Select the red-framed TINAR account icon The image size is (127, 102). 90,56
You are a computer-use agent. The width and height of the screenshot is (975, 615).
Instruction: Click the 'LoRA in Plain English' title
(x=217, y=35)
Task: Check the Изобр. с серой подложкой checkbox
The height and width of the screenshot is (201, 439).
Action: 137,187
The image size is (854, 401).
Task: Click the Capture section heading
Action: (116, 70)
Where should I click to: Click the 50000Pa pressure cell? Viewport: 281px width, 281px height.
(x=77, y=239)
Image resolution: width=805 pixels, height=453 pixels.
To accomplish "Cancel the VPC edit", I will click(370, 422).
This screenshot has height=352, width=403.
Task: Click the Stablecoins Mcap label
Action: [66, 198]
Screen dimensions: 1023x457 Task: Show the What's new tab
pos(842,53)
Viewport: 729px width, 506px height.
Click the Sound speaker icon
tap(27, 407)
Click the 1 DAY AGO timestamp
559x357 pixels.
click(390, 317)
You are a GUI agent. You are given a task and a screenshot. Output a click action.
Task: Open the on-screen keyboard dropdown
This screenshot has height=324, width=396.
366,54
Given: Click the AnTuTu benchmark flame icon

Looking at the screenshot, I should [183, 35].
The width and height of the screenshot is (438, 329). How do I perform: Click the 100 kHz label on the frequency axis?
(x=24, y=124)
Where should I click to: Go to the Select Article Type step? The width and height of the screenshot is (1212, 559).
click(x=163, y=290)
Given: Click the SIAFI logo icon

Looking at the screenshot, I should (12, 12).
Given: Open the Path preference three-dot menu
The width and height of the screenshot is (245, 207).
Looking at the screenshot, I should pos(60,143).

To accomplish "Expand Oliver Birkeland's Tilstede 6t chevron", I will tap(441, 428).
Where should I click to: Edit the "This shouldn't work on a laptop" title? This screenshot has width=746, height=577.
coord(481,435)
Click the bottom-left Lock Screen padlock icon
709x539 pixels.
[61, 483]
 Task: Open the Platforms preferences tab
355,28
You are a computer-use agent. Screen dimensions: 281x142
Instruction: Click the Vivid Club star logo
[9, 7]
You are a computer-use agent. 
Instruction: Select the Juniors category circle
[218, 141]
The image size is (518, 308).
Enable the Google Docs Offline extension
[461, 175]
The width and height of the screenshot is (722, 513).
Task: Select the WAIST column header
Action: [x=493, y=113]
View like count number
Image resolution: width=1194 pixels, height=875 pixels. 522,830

------------------------------------

**Work instruction**
Check each line of the listing above for the string "agent", then give how many lines have it. No other text.

**Written solution**
4